Every year on Budget day, the government announces there is more money for health. Every year since 2009/10, the government fails to acknowledge that Vote Health’s share of the nation’s wealth (GDP) has actually been in decline for the past seven years. This year is no exception. Surpluses notwithstanding, the funding for public health (as a proportion of GDP) is still going backwards.
The evidence of what’s actually needed for the public health system to maintain its current levels of service can be found here. Likewise, the media reports on the recently published NZ Medical Journal published research by Professor Phil Bagshaw and his colleagues into unmet need at the secondary (ie, hospital) level of public healthcare can be found here.
As the Association of Salaried Medical Specialists has already pointed out in its preliminary Budget analysis, the Budget has delivered an actual shortfall in health funding, even to enable the system to maintain its current levels of service:
A preliminary analysis shows there is a total operational funding shortfall of approximately $300 million. The budget for district health boards (including money for new initiatives) is $12.683 billion. There is a funding shortfall of approximately $163 million in order to tread water.
“This was an opportunity for the Government to respond to the significant challenges facing New Zealand’s health system, and they failed to do so. This is just a continuation of the years of under-resourcing of public health, and it is very disappointing for our dedicated health workforce and their patients.”
Could the government have found more money to make genuine inroads into social need? Much has been made of the need for government to maintain a “buffer” for the economy against possible future shocks, by continuing to pay down this country’s already low levels of government debt. Apparently, the debt reduction target for government debt is 10-15 % of GDP lest – at some future date – another GFC or major earthquake occurs. Well, there is a point when rainy day prudence looks more like a casting around for an ideological excuse to avoid government spending, via finding an alternative bolt-hole for the money. Paying down government debt to the levels envisaged looks more like an ideological fixation than prudent saving for a rainy day. For many in the community, it has been raining their entire lives.
No doubt, the Budget will be packaged as evidence for National’s claims to being a prudent and thrifty steward of the economy.
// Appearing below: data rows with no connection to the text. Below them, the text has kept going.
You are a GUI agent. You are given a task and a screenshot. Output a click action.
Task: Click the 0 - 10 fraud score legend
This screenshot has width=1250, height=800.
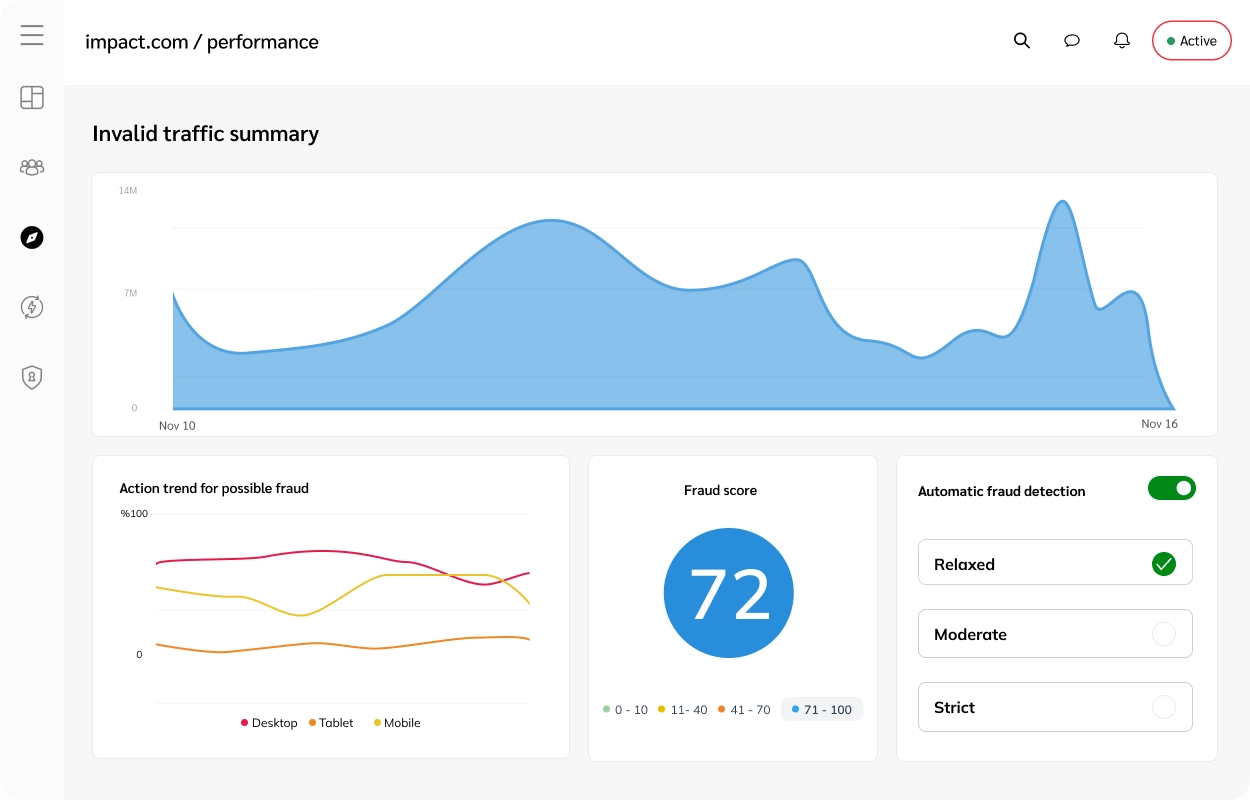(625, 710)
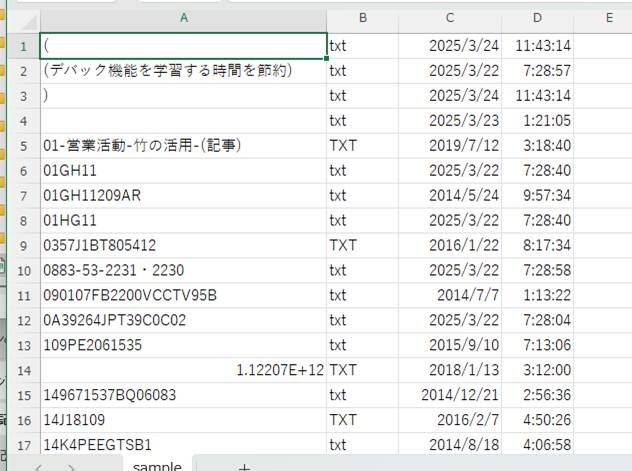Click cell with 01-営業活動-竹の活用-(記事)
The width and height of the screenshot is (632, 471).
pos(183,146)
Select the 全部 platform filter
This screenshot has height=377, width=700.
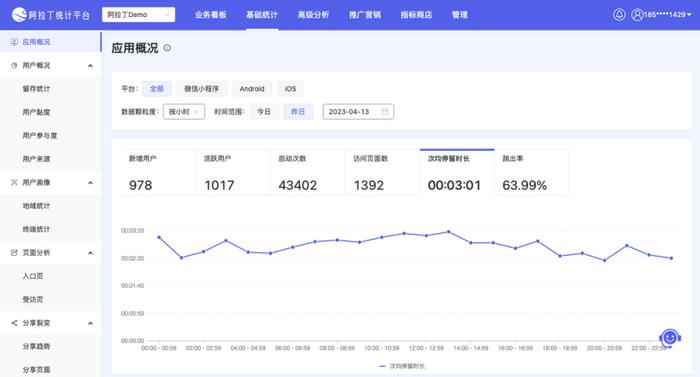coord(157,88)
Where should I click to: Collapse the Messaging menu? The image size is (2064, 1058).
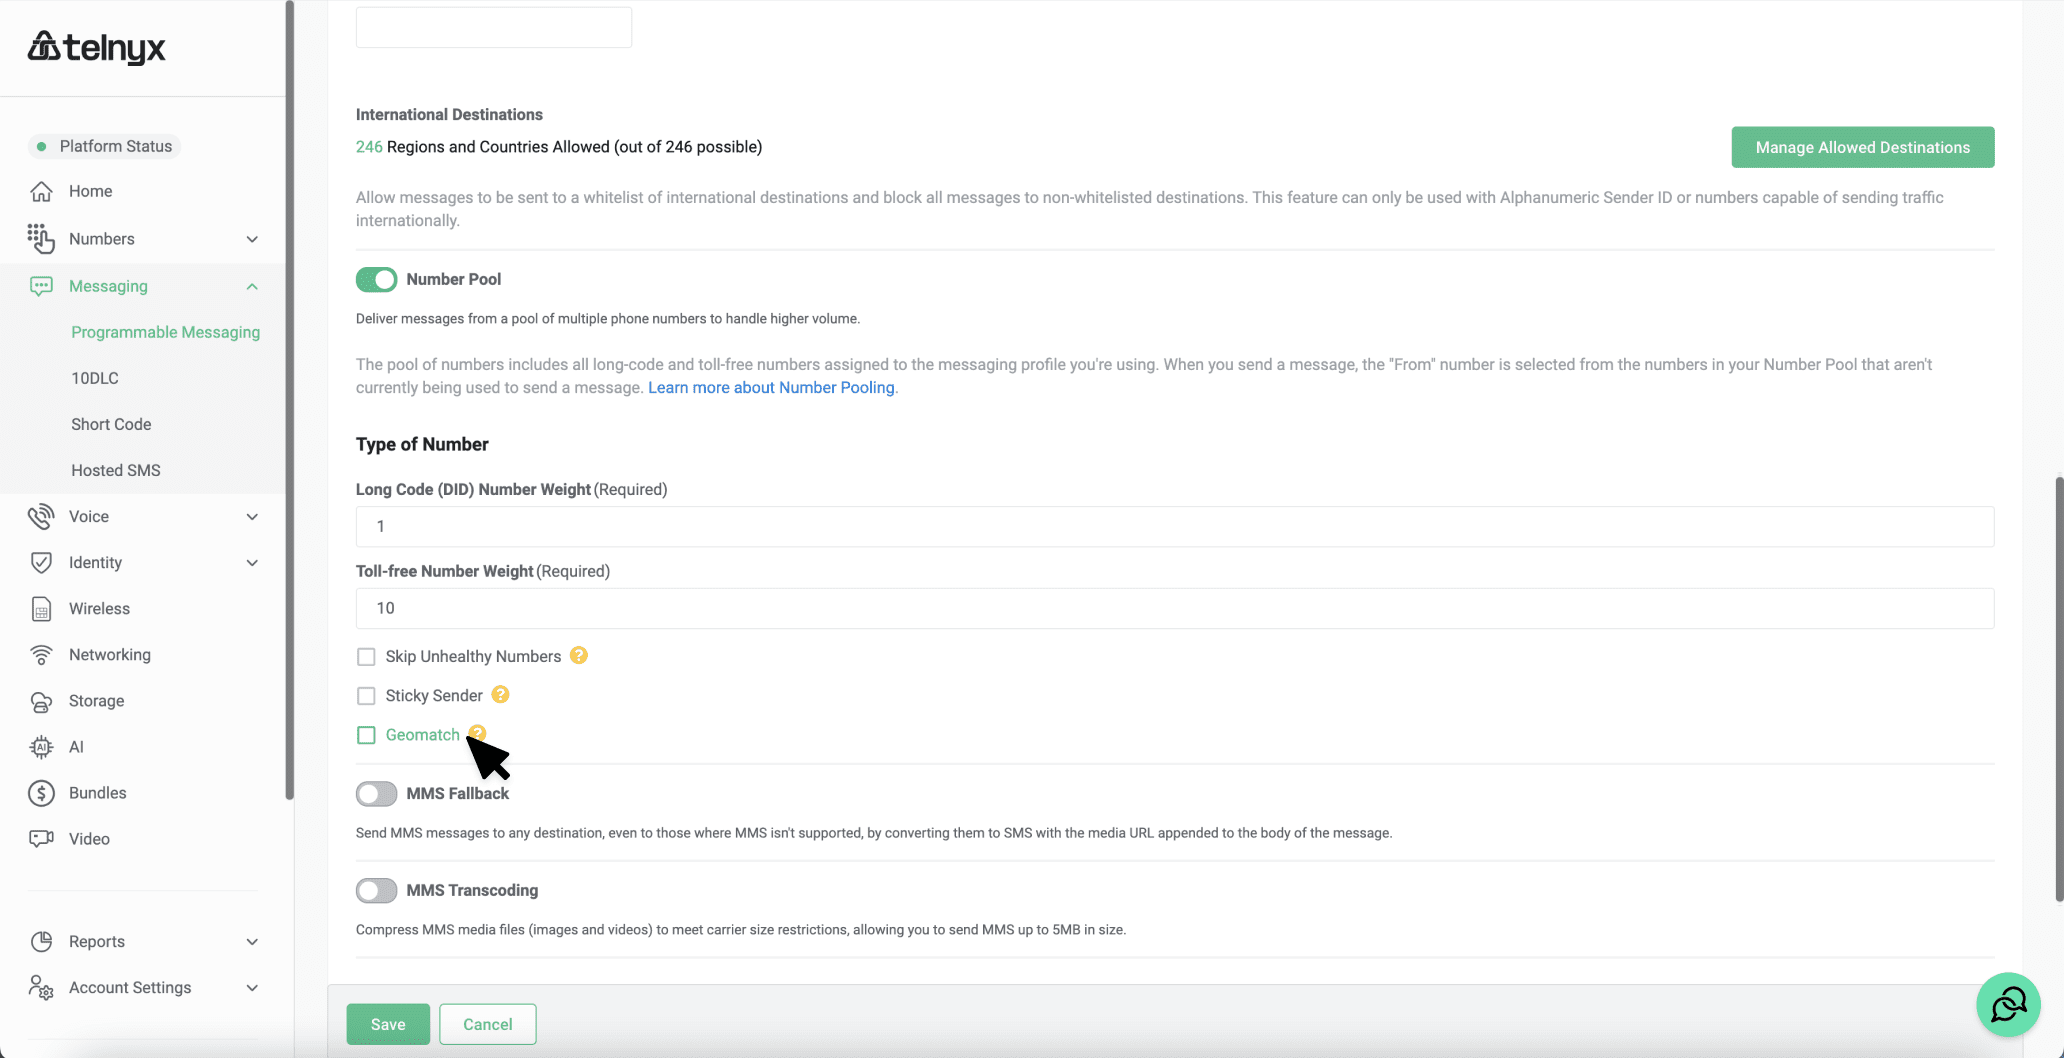point(251,286)
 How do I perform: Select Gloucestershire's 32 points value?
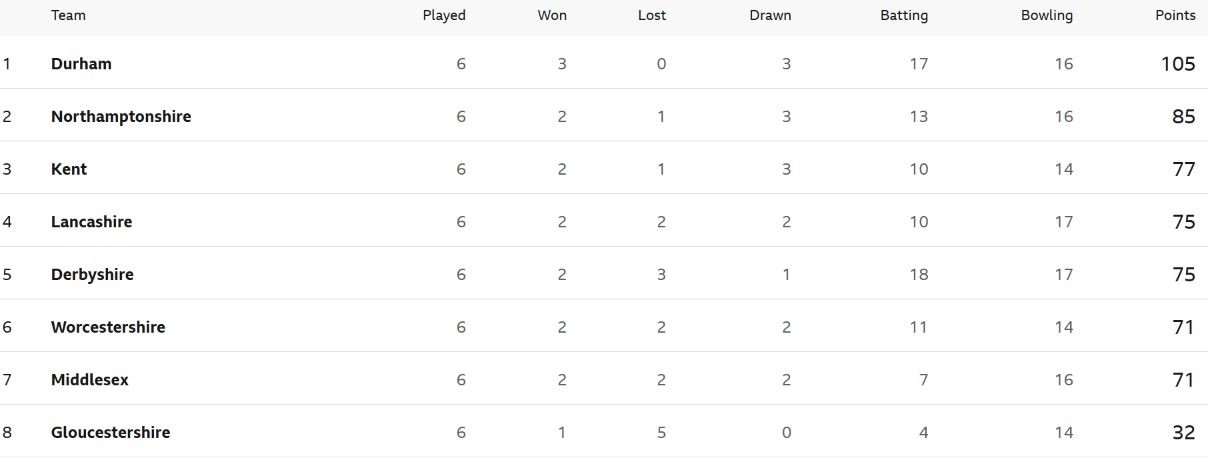1184,432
In an election year though, the public will still need some convincing that the provisions in this Budget are as good as it gets. For key sectors of social services, it looks more like Alice in Through the Looking Glass. Jam tomorrow, always.
“You couldn’t have [jam] if you did want it,” the Queen said. “The rule is, jam to-morrow and jam yesterday – but never jam to-day.”
“It must come sometimes to ‘jam to-day’,” Alice objected.
“No, it can’t,” said the Queen. “It’s jam every other day: to-day isn’t any other day, you know.”